Yesterday morning, heading down the hill to work, I saw a glimpse of big wings against the sky through a widening gap in the trees. I am always searching the skies for signs of flight, I love and envy all birds, even the ones who swim instead of fly, and so I rushed ahead to see them cross the road. It was a flight of canadian geese, my geese, in full formation, flying very low toward the pond. They were about to land, so I knew that if I hurried I would get to see them touch down on the water. I goosed the gas (haha, "goosed"...****) and swung into the curve by the pond just in time to see the point goose touch down and the other 31 right behind. It was beautiful, I felt like they'd done it just for me.

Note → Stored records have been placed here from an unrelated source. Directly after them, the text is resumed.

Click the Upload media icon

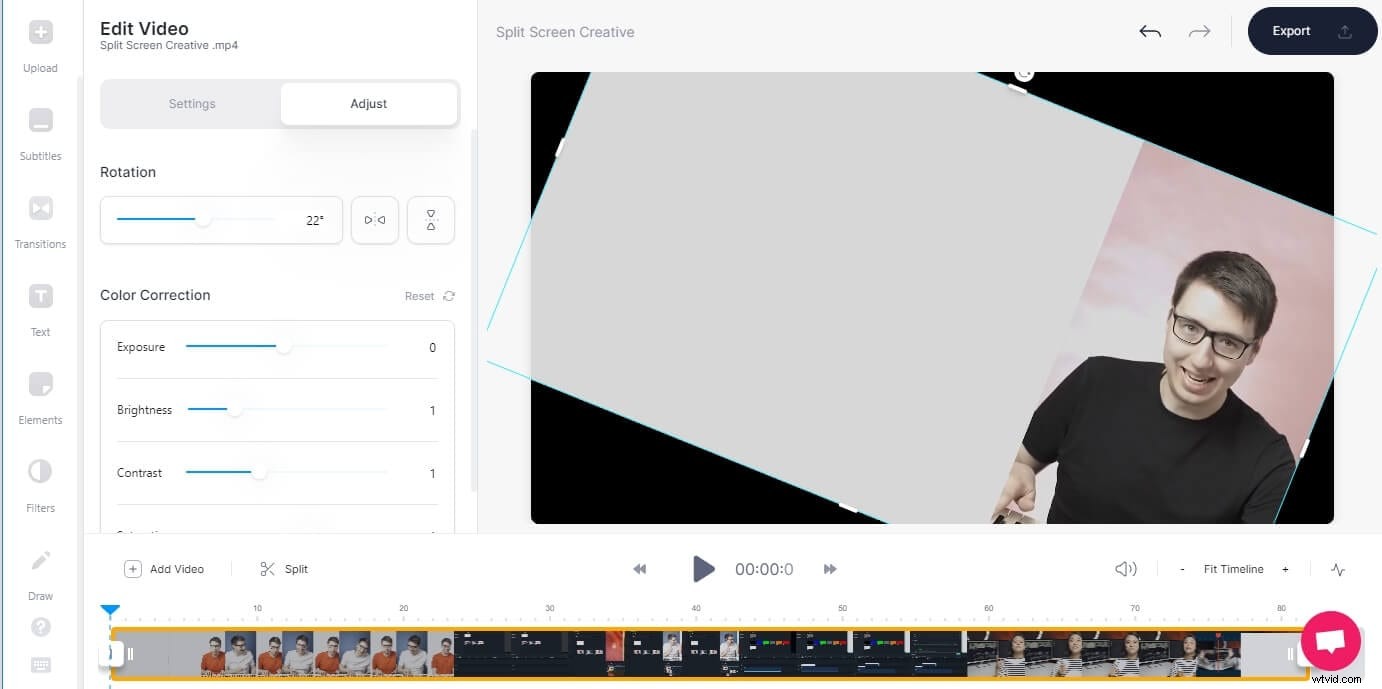click(x=40, y=32)
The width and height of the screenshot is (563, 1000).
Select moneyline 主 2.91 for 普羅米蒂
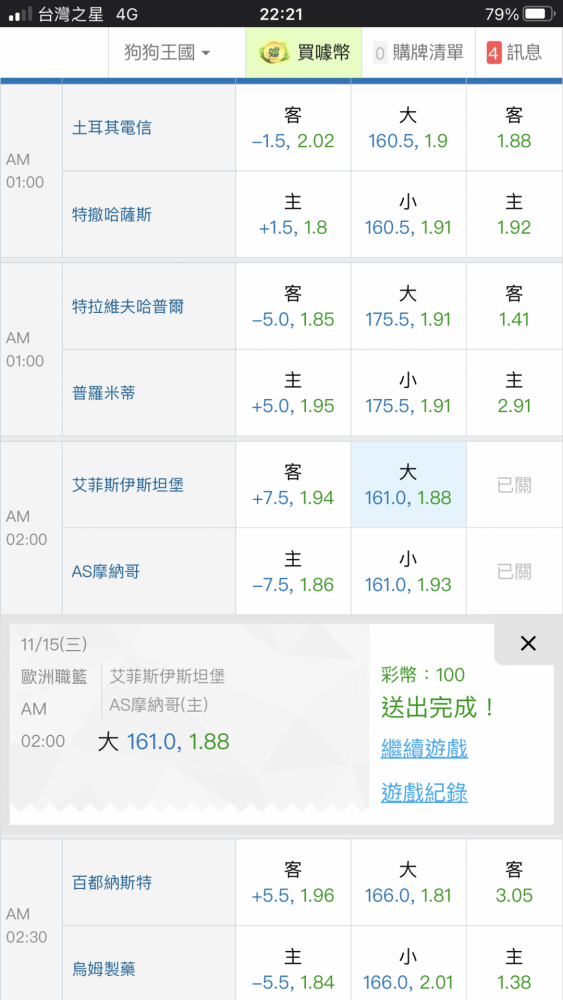514,393
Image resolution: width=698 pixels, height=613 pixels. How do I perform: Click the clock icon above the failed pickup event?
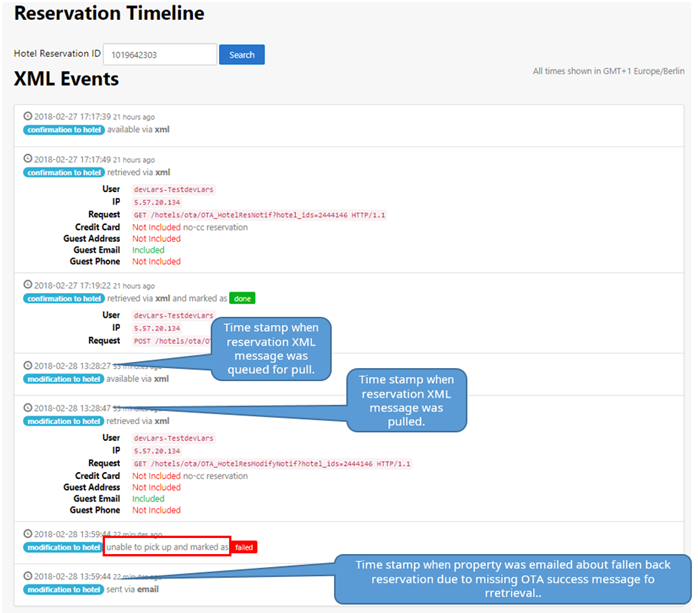point(28,534)
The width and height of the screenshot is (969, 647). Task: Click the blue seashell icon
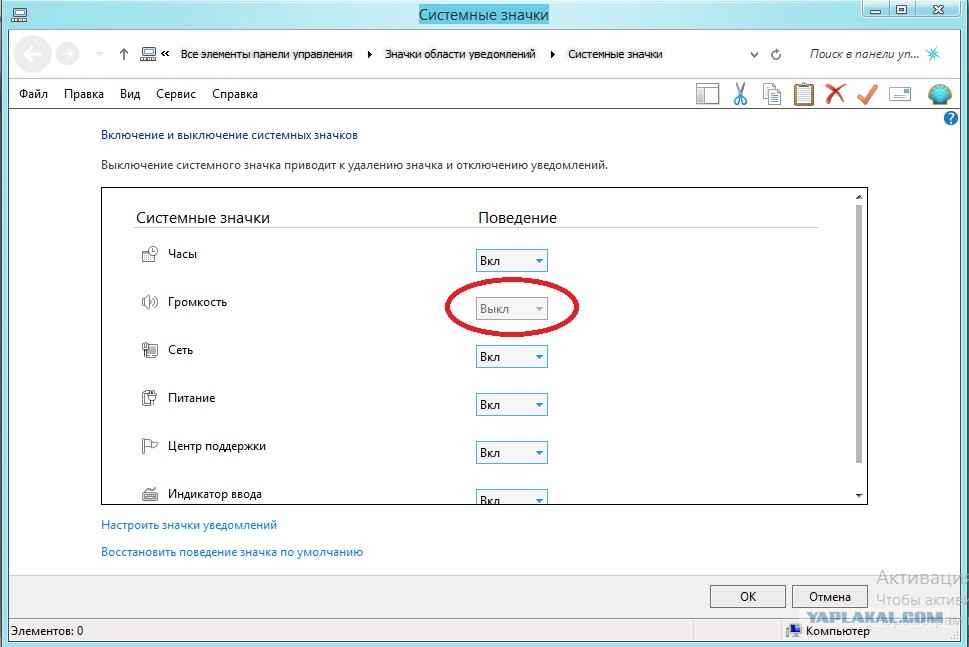[x=939, y=95]
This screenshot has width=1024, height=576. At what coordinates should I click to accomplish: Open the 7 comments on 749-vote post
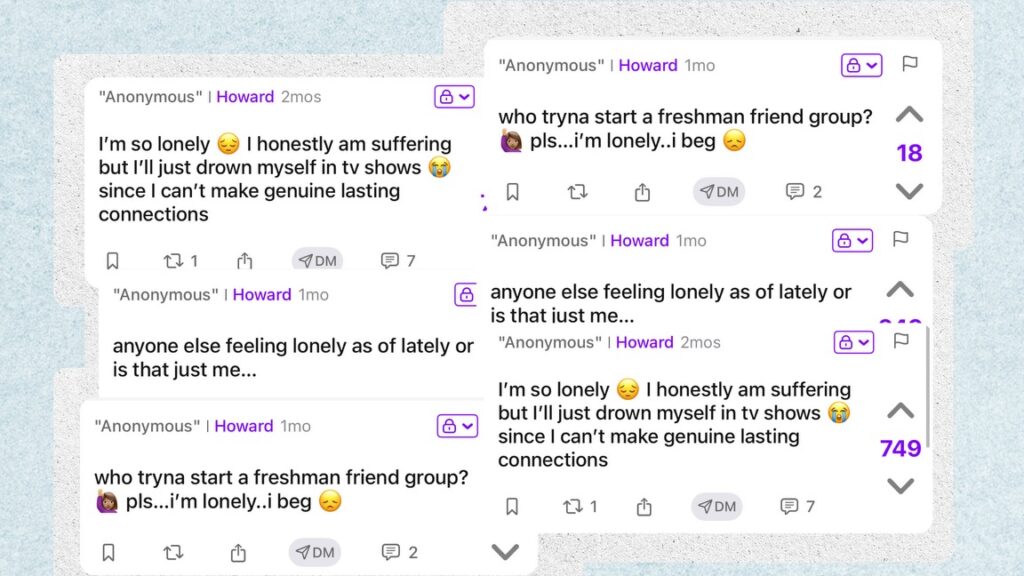click(x=797, y=507)
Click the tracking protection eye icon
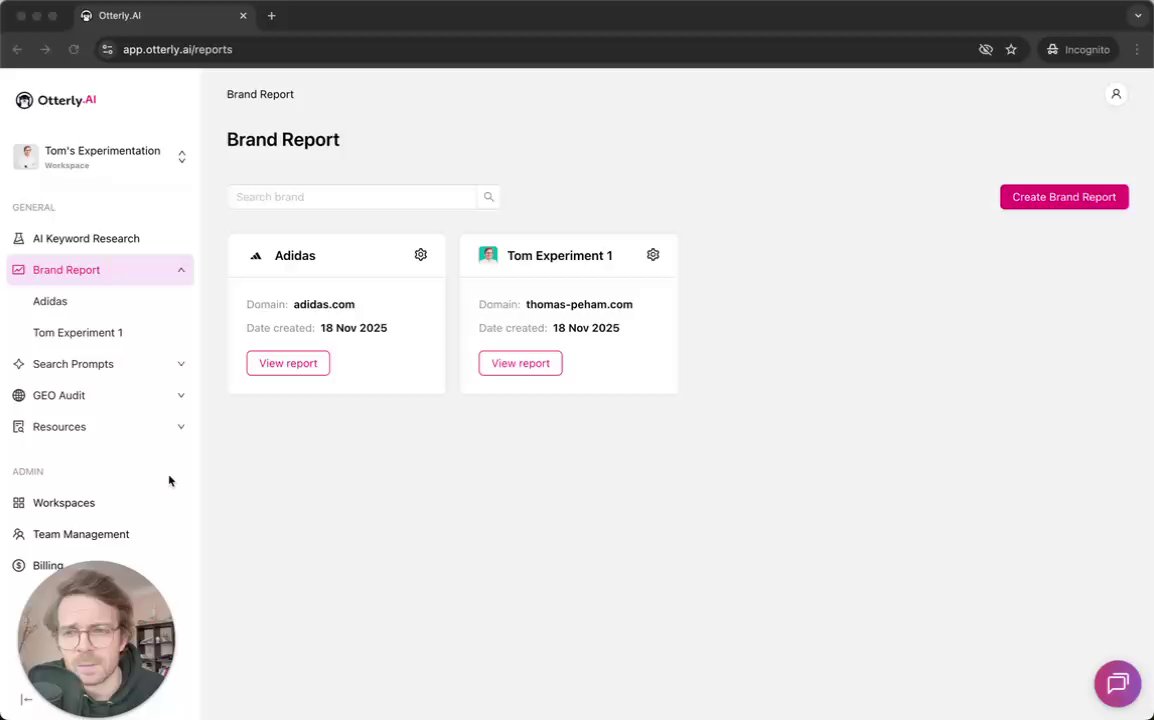 click(x=985, y=49)
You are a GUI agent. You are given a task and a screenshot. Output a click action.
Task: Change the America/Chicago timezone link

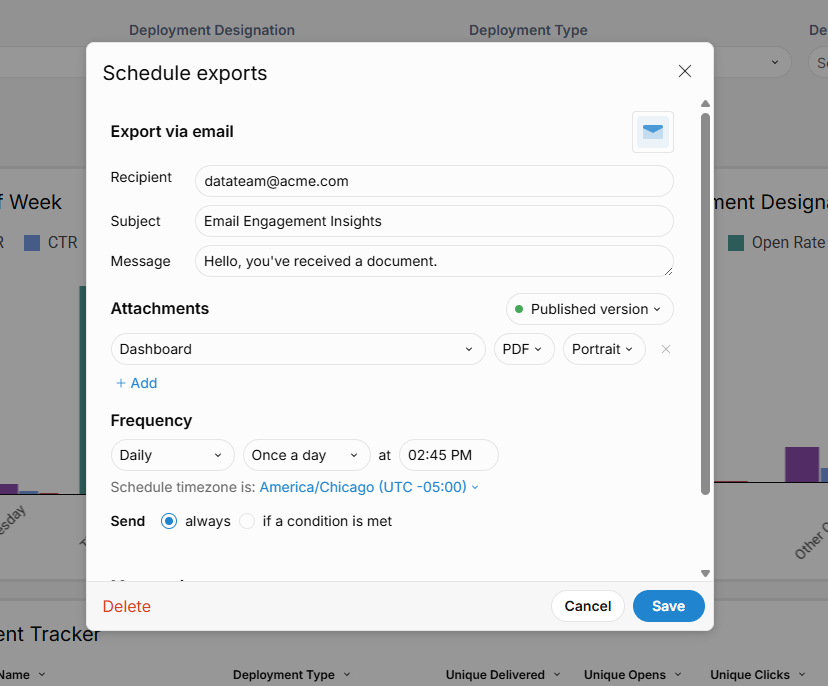(368, 487)
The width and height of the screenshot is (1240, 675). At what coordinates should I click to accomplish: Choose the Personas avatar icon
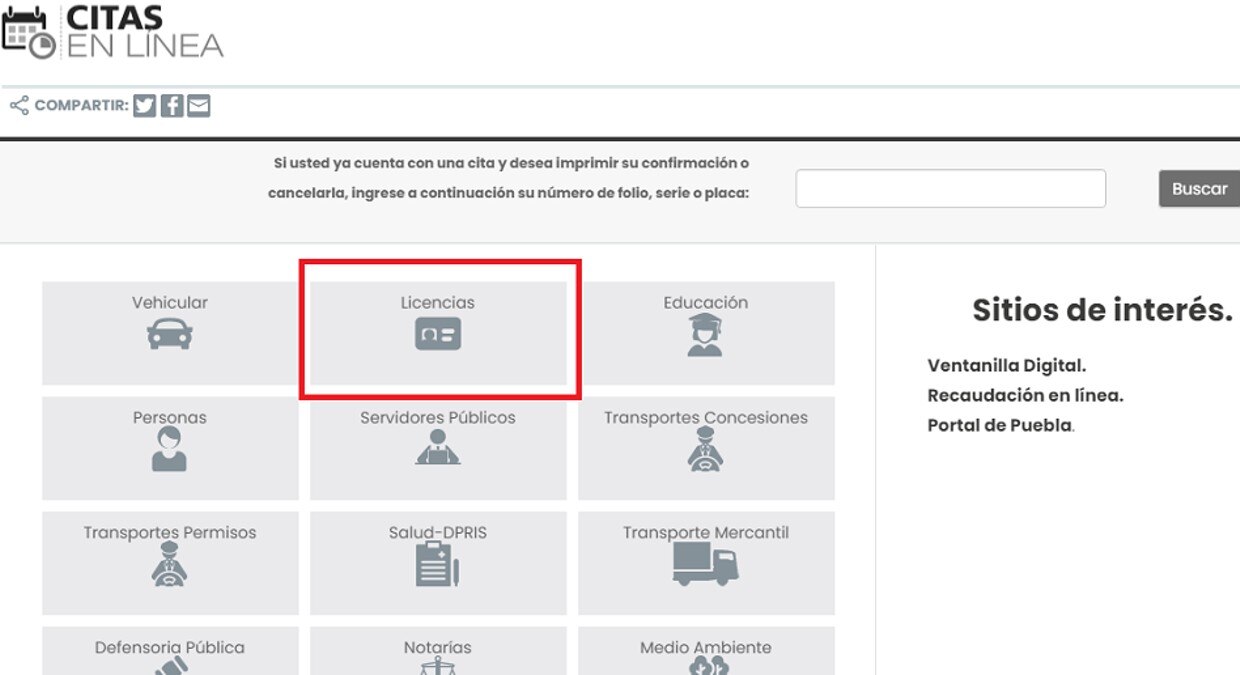point(169,449)
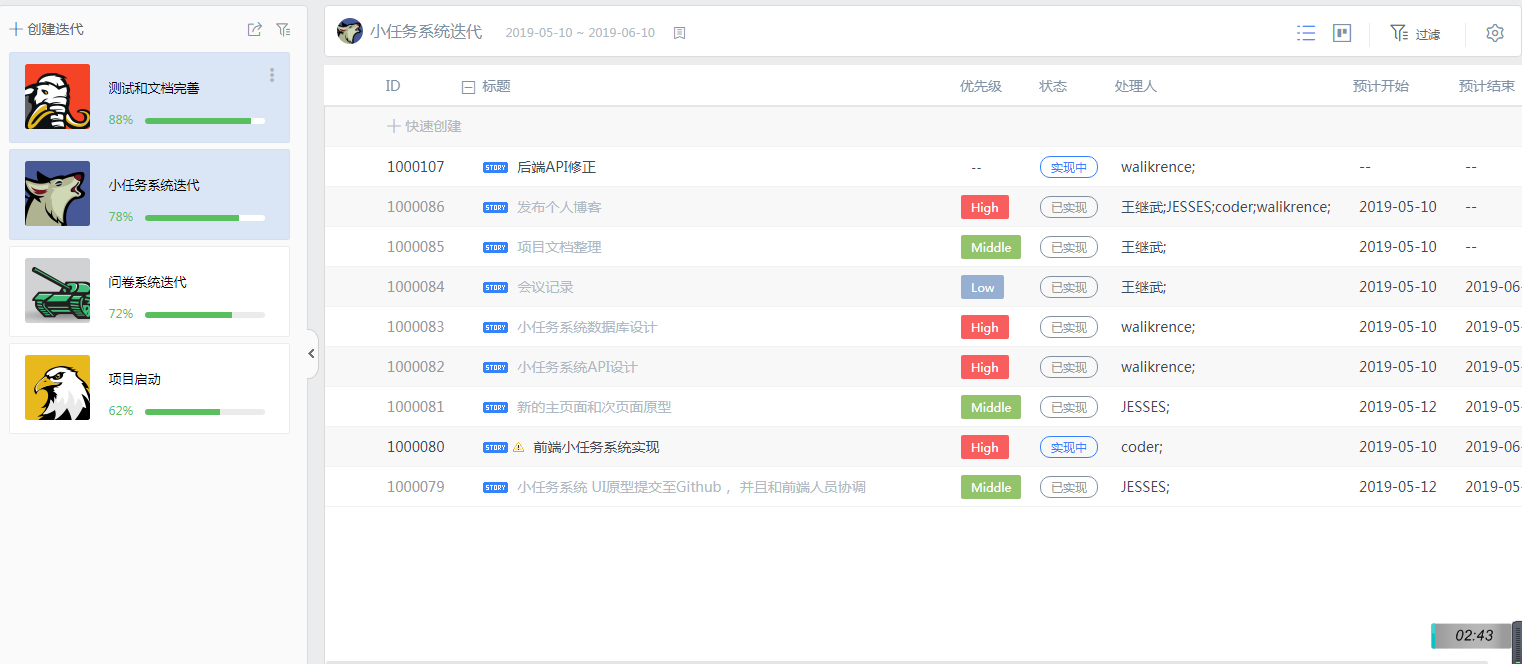This screenshot has width=1522, height=664.
Task: Open three-dot menu on 测试和文档完善 card
Action: click(x=272, y=75)
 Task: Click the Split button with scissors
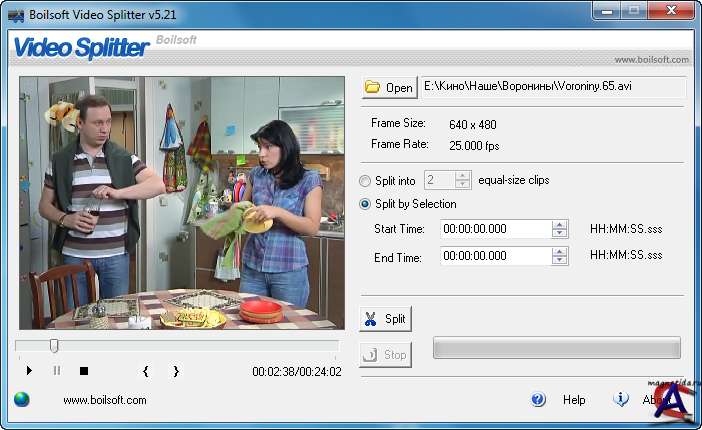coord(385,319)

I've had several starling mornings lately, too. They've taken to roosting in the trees on the hillside across the road from my house, out near the hammock. Usually right after I get out of the tub I hear them coming. I rush out of the back door, and stand on the step in my towel and watch them fly over, thousands of small black cutouts against the slice of crystal morning blue between my roof and the dog wood tree. I look up, dizzy from flock-sound, bath-heat and early-head, and my heart goes with them, black-winged, every time. As much as I love to hear them roosting near, I'm always a little sad to think that they've settled, even for a little while, when they could just fly, fly, fly...
And then I come back in and start my day, put on my armor in layers of smoke and fabric, pick up my million weights, bookbag, phone, accoutrement and keys, and go face another day in the cage.

-s

* I wish sometimes that I'd never seen 'The Matrix'.
**this is almost EXACTLY the spot where I was
***my papaw tried to teach me and failed. this man was seemingly afraid of NOTHING, but nonetheless he gripped the dashboard, white-knuckled, while i attempted to maneuver his Scamp over the little one-lane tie and tin bridge at approximately 8 miles an hour. I was 23 before I got my license.